Reduce $lookup Operations
On this page
The $lookup
operator joins information from multiple
collections into a single document. While the $lookup
operation is
useful when used infrequently, it can be slow and resource-intensive
compared to operations that only query a single collection. If you often
use $lookup
operations, consider restructuring your schema to store
related data in a single collection. This can improve query performance
and reduce the cost of operations.
About this Task
Consider the following schema with two separate collections:
products
and orders
. Each order can contain multiple products,
and you want to keep track of product details within each order for quick
access.

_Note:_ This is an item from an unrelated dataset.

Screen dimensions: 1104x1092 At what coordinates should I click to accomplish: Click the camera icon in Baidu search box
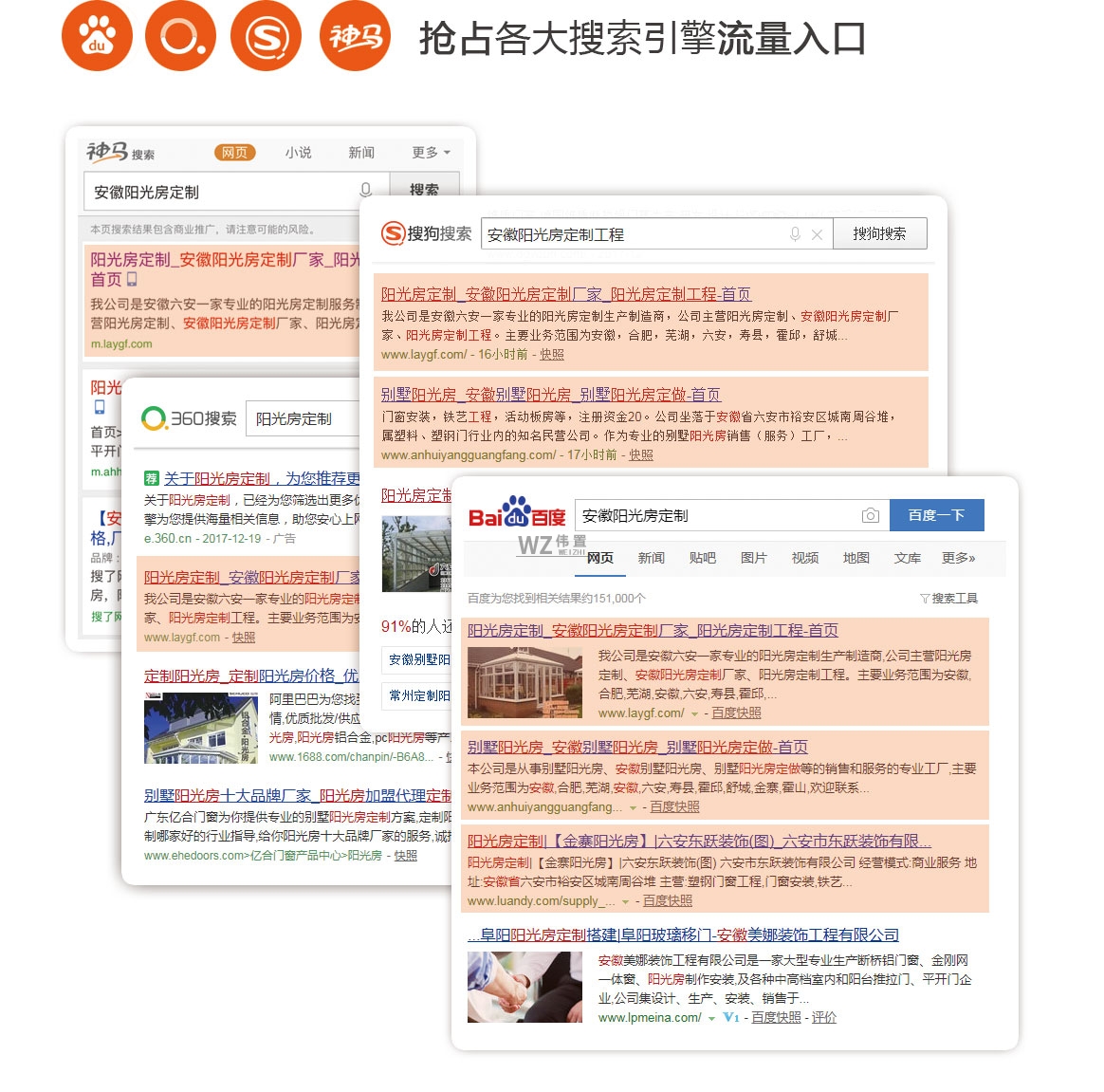click(870, 515)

The two separate collections are joined by a $lookup
operation.
//products collection db.products.insertMany( [ { _id: 1, name: "Laptop", price: 1000, manufacturer: "TechCorp", category: "Electronics", description: "Fastest computer on the market." }, { _id: 2, name: "Headphones", price: 100, manufacturer: "Sound", category: "Accessories", description: "The latest sound technology." }, { _id: 3, name: "Tablet", price: 200, manufacturer: "TechCorp", category: "Electronics", description: "The most compact tablet." } ] )
//orders collection db.orders.insertMany( [ { _id: 101, customer_name: "John Doe", timestamp: "2024-05-11T010:00:00Z", product_ids: [1, 2], total: 1200 }, { _id: 102, customer_name: "Jane Smith", timestamp: "2024-05-11T012:00:00Z", product_ids: [2], total: 100 } ] )

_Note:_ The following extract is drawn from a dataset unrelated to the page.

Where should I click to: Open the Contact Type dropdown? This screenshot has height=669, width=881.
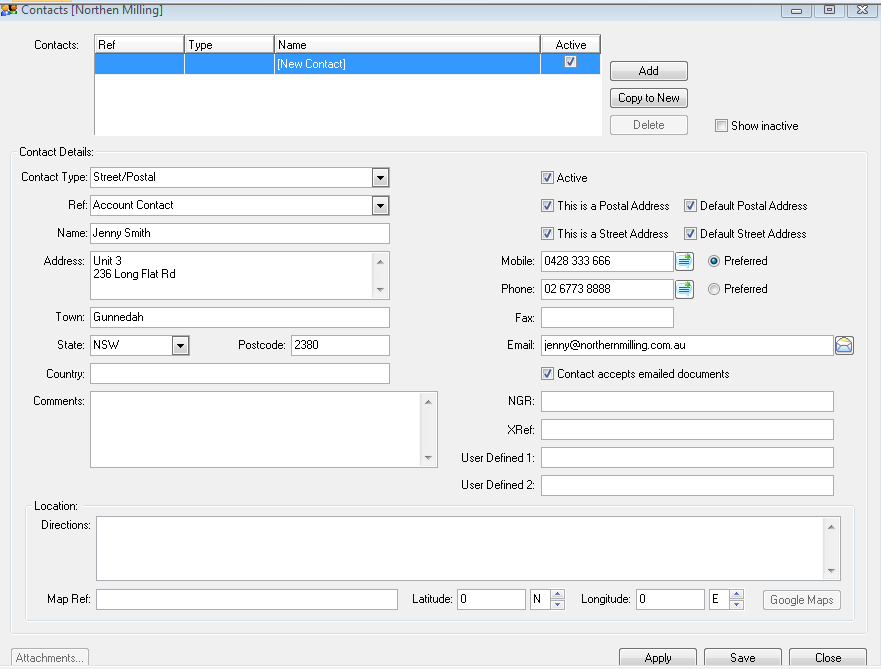pos(380,178)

In this schema, you need to use the $lookup
operation everytime you
access order information. Running the $lookup
operation adds query
complexity and degrades performance. To reduce the use of $lookup
operations, store data that is accessed together in a single collection .
Example
You can use the subset schema design pattern to embed a subset of product
details in the orders
collection. This lets you query a single
collection to return the required results. Product details and documents
not relevant to the orders
collection remain in the products
collection.
//orders collection db.orders.insertMany( [ { _id: 101, customer_name: "John Doe", timestamp: "2024-05-11T10:00:00Z", products: [ { product_id: 1, name: "Laptop", price: 1000 }, { product_id: 2, name: "Headphones", price: 100 } ], total: 1100 }, { _id: 102, customer_name: "Jane Smith", timestamp: "2024-05-11T12:00:00Z", products: [ { product_id: 2, name: "Headphones", price: 100 } ], total: 100 } ] )
//products collection db.products.insertMany( [ { _id: 1, name: "Laptop", price: 1000, manufacturer: "TechCorp", category: "Electronics", description: "Fastest computer on the market." }, { _id: 2, name: "Headphones", price: 100, manufacturer: "Sound", category: "Accessories", description: "The latest sound technology." }, { _id: 3, name: "Tablet", price: 200, manufacturer: "TechCorp", category: "Electronics", description: "The most compact tablet." } ] )
This approach lets you keep collections separate while avoiding multiple
queries by embedding key fields from the product
collection into the
orders
collection. This improves read performance and simplifies data
retrieval, as you can access all necessary information in a single query.
However, it's important to consider potential document size limitations
and data duplication.